Amanda Maceda from Radio UTD recently interviewed Jason Bobadilla also known in the local music community as Ariel & the Culture. Before becoming a solo act, Ariel & the Culture was a group of musicians that Radio UTD recorded a pseudo-stereo session in 2019.
(This interview has been edited for clarity)
Amanda Maceda: I believe now, Jason, you are a kind of solo-act, but we met you previously as Ariel & the Culture.
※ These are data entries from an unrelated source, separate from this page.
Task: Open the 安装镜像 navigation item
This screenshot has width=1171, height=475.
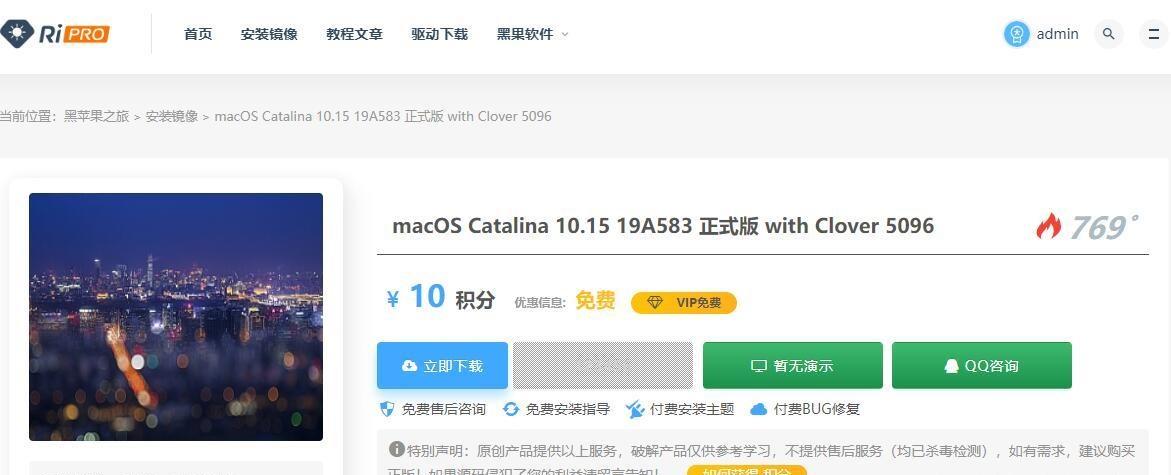Action: [x=269, y=34]
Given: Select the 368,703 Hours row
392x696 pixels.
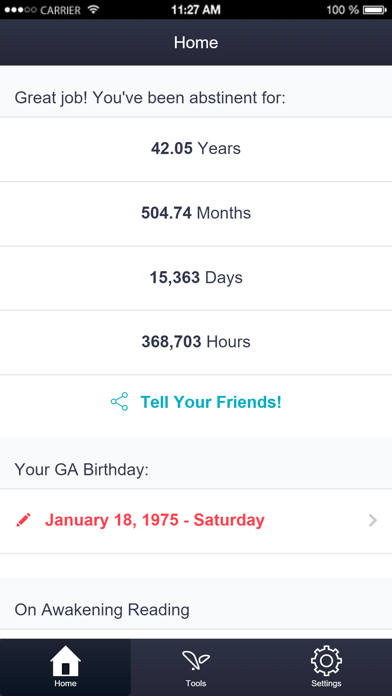Looking at the screenshot, I should click(x=196, y=342).
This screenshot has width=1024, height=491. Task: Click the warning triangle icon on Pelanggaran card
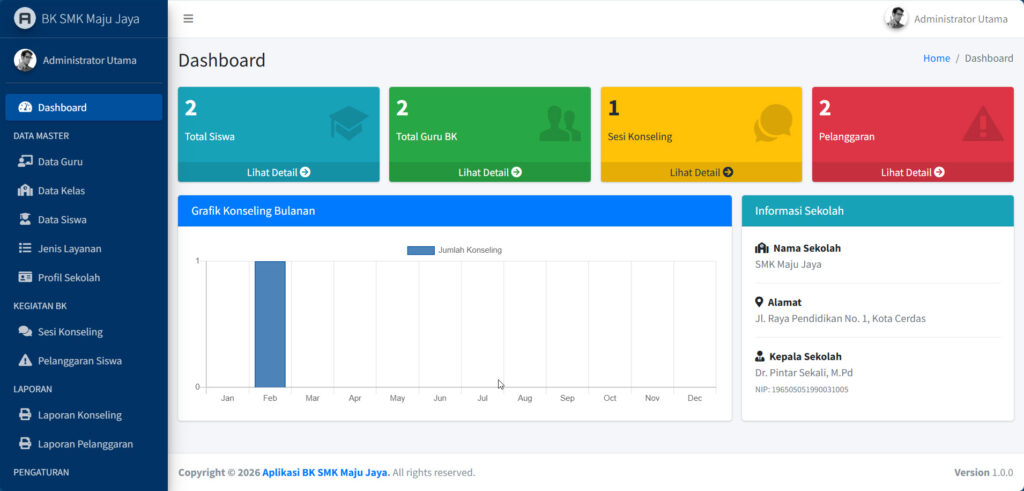[x=982, y=123]
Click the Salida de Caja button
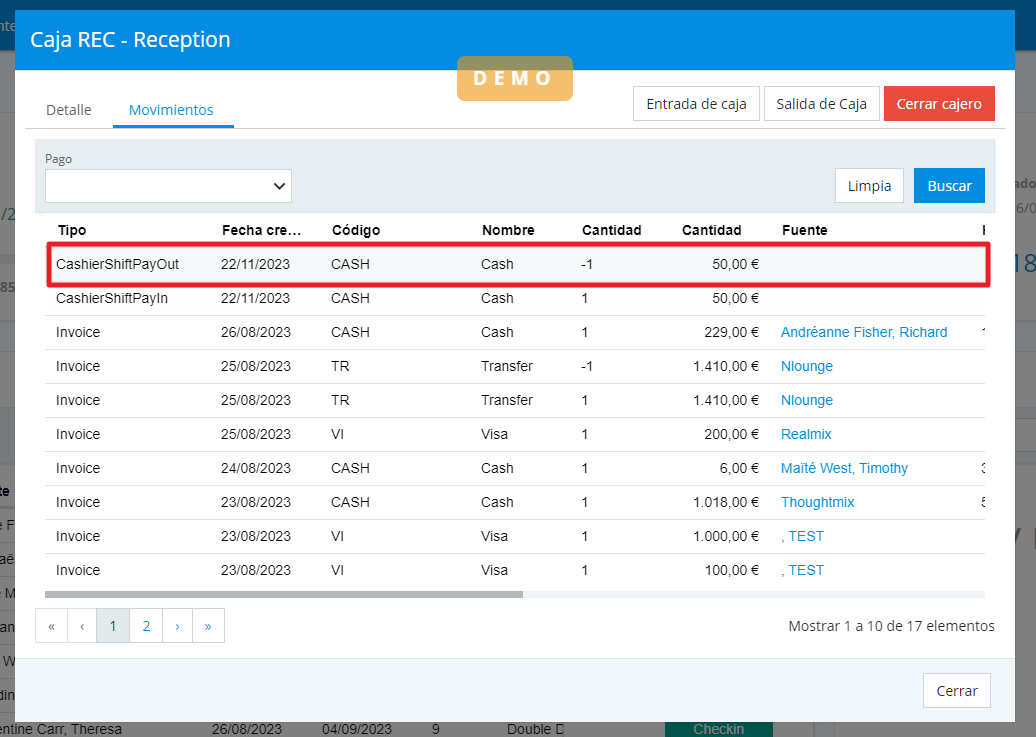1036x737 pixels. 821,104
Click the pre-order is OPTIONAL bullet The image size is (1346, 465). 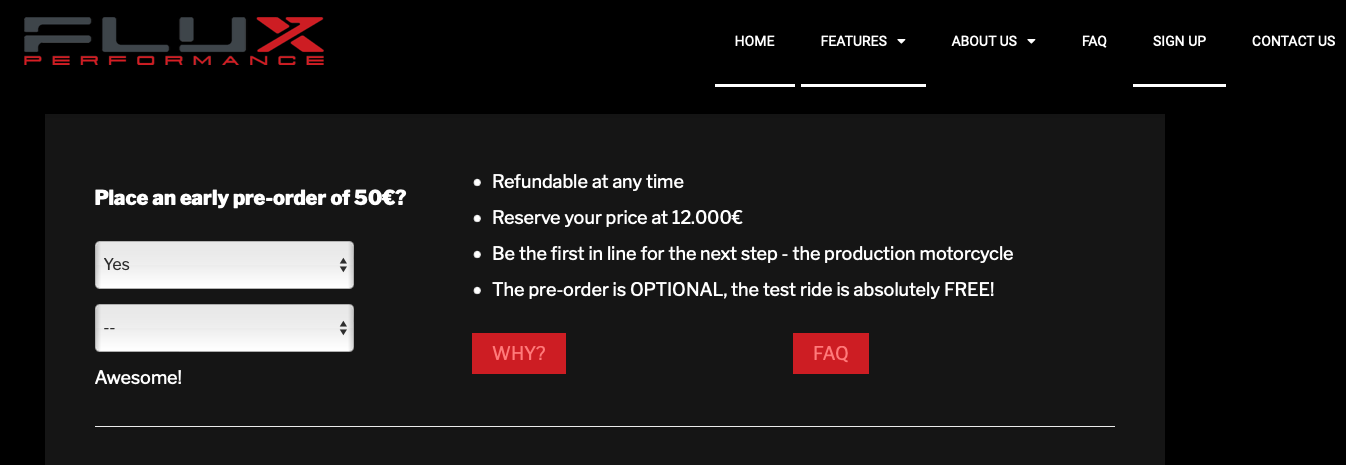click(x=743, y=290)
Jason “Ariel” Bobadilla: Correct. It was Ariel & the Culture and then COVID hit, and a lot of things changed. Some for the better, some for the worse, for everyone I’m sure. A lot of music in general, so things shifted, and then I started really enjoying working myself. I was able to look a little deeper and make all the decisions instead of just some of them because I loved everyone in Ariel & the Culture when it was a group. I’m so close with… I’m good with those people, but it’s just the direction I wanted to go in.
AM: Yeah, I meant it’s still technically Ariel & the Culture but just as a solo. It’s just you right now.
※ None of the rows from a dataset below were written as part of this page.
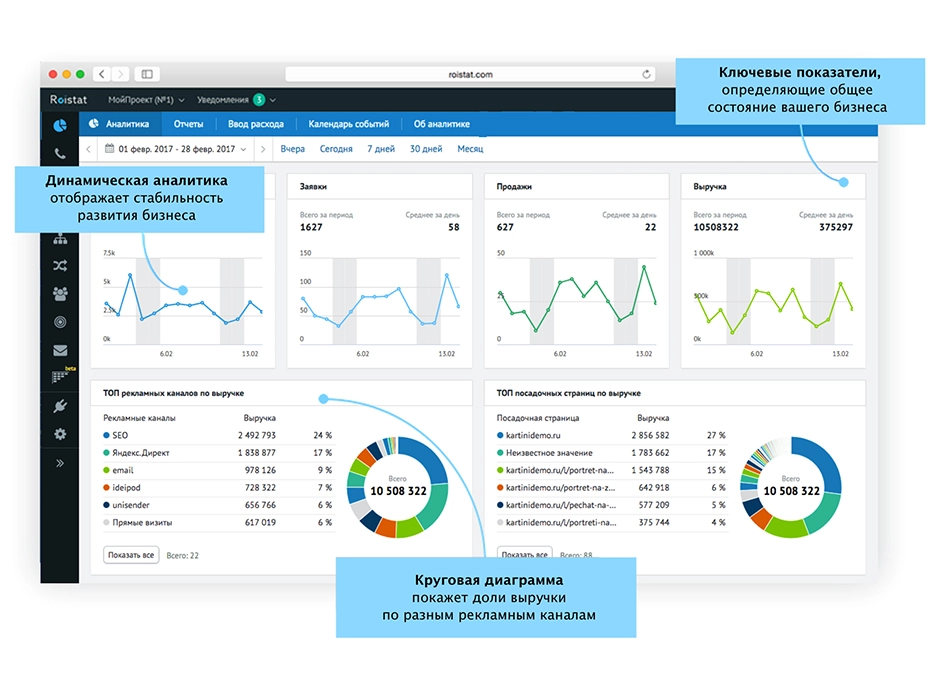928x687 pixels.
Task: Click the browser reload icon in address bar
Action: [646, 74]
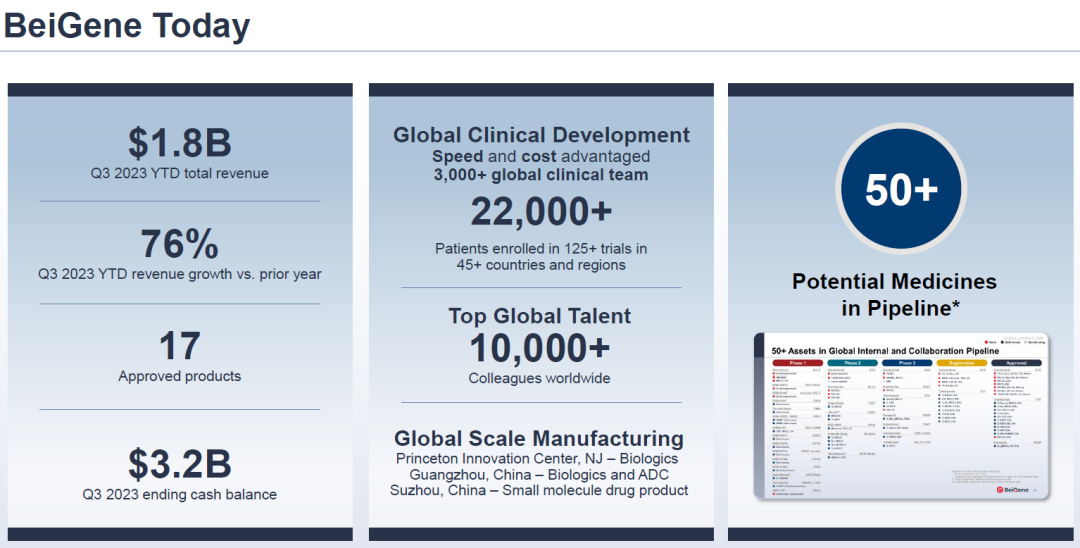The height and width of the screenshot is (548, 1080).
Task: Select the 22,000+ patients enrolled figure
Action: (x=541, y=212)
AM: That gives you full control, how you said, you people just kind of drift in terms of how they want to pursue their music and their talent. Especially with the pandemic, I can’t imagine how meeting up and then individuals different circumstances with that.
JB: Yeah, The day before the lockdowns happened, or “never was a lockdown,” but you know what I mean. Everything closed, I think it was like the 15th of March or something like that. Whenever the day was, that day we actually had a show at Club Dada in Deep Ellum with Danny Bonilla and a couple other people from Luna Luna and then a couple other people. We never played the show, and we never… It was just a crazy day, and that kind of just felt like a big slap in the face. With everything happening, it kind of felt like a sign. It was just very weird and almost like a movie. Because nobody ever announced the show wasn’t happening. The entire city, like the state went into… nothing that’s not essential. It kind of killed live music on the spot, so it’s been different.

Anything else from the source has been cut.